Sampling is the process of randomly selecting units from a population of interest to represent the characteristics of that population. Sampling in a statistically valid, representative manner is a crucial step in conducting high quality randomized control trials. The sampling process consists of two parts: sample design and sample implementation, both of which should occur early in the evaluation design process in order to facilitate data collection planning. Sampling affects a research project’s budget, timeline, accuracy, and precision. This page provides guidelines for and approaches to sampling.
- Always sample from a master dataset. If no master dataset exists for the unit of observation at which you want to sample, begin by creating the master dataset.
- Sampling code requires extra care! Errors cannot be corrected after the intervention – or survey -- has started. Always ask a second person to double-check your code before you use the sampling it generated in the field. For DIME projects, always consult DIME Analytics before sending a sample to the field.

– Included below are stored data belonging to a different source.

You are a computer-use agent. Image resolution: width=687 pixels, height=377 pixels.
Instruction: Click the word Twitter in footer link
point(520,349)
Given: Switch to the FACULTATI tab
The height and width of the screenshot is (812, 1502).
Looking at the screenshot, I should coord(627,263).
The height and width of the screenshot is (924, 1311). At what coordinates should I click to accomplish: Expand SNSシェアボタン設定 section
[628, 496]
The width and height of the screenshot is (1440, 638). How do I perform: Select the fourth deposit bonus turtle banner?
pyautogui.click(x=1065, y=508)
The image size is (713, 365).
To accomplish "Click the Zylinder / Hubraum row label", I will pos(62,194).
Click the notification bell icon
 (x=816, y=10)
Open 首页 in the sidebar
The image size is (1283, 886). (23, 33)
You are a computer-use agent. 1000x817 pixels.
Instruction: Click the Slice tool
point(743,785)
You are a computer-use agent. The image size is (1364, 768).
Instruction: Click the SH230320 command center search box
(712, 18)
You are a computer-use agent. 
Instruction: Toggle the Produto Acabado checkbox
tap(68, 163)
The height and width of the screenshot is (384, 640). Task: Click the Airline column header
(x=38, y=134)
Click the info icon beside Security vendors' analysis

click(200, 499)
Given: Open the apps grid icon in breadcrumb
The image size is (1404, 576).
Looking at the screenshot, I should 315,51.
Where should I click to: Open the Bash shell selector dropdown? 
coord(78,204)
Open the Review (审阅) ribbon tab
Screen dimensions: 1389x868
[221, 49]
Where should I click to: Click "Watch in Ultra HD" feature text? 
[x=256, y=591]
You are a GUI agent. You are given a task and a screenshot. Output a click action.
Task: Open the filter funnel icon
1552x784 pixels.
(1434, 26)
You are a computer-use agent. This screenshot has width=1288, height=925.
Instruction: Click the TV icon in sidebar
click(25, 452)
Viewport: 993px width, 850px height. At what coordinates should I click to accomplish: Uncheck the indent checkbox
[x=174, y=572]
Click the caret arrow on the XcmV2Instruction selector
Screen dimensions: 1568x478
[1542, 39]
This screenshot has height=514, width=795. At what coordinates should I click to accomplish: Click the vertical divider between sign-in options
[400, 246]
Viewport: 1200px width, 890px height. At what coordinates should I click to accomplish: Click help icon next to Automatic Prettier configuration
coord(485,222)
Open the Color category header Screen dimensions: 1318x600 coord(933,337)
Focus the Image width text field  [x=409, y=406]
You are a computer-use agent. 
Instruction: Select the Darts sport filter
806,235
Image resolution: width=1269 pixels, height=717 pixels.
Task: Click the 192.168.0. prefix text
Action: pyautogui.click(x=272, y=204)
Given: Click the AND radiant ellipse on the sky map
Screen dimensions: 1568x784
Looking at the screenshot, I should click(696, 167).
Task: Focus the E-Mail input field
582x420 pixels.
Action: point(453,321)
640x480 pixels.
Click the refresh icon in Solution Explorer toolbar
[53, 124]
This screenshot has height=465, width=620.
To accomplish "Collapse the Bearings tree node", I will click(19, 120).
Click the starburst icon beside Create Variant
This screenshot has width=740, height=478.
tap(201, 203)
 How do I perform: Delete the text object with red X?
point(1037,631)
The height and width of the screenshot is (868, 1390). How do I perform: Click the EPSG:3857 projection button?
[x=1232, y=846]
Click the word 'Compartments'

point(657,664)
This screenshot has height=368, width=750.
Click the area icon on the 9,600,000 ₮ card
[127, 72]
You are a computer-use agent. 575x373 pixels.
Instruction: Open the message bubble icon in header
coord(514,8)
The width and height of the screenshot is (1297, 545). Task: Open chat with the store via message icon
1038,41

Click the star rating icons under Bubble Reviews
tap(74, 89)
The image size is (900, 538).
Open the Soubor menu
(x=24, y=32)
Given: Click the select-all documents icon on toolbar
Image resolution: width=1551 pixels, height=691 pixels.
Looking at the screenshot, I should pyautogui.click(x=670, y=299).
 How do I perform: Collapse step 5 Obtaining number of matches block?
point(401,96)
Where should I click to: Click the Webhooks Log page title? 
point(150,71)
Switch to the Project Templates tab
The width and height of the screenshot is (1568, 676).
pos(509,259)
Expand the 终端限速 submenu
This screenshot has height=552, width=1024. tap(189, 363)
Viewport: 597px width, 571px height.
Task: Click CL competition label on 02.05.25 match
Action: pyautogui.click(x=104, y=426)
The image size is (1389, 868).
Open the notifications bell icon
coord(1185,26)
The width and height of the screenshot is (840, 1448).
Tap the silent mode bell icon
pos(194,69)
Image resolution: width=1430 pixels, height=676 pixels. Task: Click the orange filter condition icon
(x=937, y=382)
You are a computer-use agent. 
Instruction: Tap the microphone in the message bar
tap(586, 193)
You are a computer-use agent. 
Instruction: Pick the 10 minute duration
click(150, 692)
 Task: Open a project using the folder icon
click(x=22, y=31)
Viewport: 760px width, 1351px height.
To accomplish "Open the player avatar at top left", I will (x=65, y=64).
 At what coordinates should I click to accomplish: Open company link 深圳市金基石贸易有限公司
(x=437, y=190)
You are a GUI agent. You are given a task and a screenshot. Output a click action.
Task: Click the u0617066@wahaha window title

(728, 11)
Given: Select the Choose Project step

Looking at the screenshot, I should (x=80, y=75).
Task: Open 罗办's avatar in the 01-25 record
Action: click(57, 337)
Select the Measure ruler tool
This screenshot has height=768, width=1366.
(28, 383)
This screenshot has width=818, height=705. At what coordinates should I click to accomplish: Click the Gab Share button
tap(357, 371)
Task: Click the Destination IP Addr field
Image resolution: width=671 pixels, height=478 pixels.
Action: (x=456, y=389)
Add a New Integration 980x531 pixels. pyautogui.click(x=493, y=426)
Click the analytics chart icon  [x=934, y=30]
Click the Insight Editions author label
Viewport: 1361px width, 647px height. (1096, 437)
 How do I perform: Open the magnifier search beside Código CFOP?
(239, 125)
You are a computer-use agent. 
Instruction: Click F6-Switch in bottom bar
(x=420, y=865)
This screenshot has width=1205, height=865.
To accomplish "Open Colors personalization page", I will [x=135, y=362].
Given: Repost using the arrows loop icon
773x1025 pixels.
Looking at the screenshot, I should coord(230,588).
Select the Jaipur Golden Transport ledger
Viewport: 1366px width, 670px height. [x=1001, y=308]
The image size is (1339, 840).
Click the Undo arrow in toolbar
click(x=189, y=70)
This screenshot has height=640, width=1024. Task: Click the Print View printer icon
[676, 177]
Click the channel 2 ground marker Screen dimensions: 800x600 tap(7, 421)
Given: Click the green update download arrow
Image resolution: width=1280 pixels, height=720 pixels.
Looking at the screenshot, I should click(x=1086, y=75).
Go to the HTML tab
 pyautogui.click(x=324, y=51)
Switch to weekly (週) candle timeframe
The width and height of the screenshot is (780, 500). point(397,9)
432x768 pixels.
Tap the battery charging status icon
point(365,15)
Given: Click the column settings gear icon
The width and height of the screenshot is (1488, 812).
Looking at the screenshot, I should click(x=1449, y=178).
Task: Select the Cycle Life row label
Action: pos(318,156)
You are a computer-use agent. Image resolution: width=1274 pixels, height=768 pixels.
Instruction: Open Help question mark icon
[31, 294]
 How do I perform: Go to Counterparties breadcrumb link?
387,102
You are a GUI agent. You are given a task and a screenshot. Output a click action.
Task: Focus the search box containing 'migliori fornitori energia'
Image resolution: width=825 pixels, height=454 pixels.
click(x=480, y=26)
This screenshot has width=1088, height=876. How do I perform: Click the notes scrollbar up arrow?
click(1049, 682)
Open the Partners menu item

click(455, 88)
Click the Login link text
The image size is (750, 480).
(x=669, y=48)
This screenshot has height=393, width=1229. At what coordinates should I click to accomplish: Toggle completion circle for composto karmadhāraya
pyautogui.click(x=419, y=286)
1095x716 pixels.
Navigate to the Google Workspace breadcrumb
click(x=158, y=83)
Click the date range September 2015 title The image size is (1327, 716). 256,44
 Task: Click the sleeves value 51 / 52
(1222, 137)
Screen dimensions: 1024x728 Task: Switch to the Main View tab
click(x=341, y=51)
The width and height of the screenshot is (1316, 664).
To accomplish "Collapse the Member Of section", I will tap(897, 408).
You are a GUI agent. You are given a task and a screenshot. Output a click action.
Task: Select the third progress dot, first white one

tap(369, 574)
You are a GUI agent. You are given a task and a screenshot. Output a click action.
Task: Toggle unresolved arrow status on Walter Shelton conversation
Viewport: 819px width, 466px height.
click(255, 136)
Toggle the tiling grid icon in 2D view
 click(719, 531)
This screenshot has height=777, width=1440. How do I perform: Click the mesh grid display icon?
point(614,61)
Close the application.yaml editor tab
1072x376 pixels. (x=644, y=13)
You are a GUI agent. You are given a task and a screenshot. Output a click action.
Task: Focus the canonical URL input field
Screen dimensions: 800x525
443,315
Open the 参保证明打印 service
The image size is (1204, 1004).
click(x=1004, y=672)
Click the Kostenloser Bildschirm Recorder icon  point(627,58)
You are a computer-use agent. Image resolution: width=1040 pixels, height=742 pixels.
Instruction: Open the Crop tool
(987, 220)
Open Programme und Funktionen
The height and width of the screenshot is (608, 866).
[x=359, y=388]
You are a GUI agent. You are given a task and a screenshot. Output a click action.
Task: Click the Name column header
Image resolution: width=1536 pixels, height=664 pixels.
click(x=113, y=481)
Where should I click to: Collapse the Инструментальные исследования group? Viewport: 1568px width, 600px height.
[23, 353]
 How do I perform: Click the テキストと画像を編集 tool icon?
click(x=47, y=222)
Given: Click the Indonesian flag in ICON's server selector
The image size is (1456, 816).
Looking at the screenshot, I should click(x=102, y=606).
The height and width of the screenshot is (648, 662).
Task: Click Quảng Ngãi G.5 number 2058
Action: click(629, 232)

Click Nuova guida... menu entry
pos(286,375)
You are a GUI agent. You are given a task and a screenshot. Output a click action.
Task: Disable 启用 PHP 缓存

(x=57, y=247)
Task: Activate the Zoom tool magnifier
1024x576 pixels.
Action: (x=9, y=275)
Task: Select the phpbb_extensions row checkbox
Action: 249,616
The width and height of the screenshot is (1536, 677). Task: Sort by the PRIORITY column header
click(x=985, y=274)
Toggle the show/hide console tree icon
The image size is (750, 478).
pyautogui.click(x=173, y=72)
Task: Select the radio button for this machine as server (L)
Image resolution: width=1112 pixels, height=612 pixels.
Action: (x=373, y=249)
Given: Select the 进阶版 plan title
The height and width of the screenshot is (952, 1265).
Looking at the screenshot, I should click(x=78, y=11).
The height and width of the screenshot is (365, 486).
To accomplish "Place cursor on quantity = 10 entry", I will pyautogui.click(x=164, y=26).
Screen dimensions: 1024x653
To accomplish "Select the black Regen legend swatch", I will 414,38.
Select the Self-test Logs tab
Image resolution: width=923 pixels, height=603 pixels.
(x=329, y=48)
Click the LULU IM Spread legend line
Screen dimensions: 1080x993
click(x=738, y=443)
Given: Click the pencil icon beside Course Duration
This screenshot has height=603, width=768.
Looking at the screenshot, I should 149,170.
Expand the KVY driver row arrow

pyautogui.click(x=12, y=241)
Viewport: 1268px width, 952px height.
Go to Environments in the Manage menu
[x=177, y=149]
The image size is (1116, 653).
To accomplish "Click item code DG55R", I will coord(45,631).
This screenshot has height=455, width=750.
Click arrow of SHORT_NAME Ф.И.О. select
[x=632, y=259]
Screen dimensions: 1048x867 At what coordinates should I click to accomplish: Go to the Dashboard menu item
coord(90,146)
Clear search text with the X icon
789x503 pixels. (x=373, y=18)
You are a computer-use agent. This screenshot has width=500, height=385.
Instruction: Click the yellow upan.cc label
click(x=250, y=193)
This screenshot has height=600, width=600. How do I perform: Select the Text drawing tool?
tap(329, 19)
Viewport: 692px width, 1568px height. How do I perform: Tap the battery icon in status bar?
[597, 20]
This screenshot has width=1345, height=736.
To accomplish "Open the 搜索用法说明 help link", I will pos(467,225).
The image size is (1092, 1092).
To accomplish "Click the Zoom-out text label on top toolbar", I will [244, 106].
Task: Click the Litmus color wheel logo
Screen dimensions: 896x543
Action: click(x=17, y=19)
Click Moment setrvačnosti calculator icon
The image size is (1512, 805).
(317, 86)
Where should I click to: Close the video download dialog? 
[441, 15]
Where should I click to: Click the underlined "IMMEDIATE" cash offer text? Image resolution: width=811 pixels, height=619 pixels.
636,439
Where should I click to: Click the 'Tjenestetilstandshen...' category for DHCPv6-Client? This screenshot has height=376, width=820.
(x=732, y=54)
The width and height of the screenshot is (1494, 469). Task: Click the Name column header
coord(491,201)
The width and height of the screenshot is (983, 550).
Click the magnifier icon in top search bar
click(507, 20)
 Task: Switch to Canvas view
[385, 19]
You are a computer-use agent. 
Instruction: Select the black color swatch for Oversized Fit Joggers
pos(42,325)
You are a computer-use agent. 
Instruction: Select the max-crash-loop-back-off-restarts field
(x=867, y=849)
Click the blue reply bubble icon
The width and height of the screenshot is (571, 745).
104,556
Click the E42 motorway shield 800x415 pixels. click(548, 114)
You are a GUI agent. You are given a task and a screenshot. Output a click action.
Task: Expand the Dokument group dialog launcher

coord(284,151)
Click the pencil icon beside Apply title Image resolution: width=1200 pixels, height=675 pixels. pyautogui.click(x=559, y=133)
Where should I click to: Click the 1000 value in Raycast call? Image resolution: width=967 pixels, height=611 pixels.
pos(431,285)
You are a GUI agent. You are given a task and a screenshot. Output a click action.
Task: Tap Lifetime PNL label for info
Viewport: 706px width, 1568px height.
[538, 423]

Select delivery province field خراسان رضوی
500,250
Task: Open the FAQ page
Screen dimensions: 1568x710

- While simple random sample works well for small populations, impact evaluations more typically rely on multi-stage (cluster) sampling, often with stratification.
- For information on sample size and power calculations, see Sample Size and Power Calculations; for information on implementing power calculations and selecting samples, see Power Calculations in Stata.
How to Sample
Identify Population of Interest
Before drawing a sample, you must identify the population of interest. Clearly define the region and characteristics of the population: these details will indicate who the sample must represent.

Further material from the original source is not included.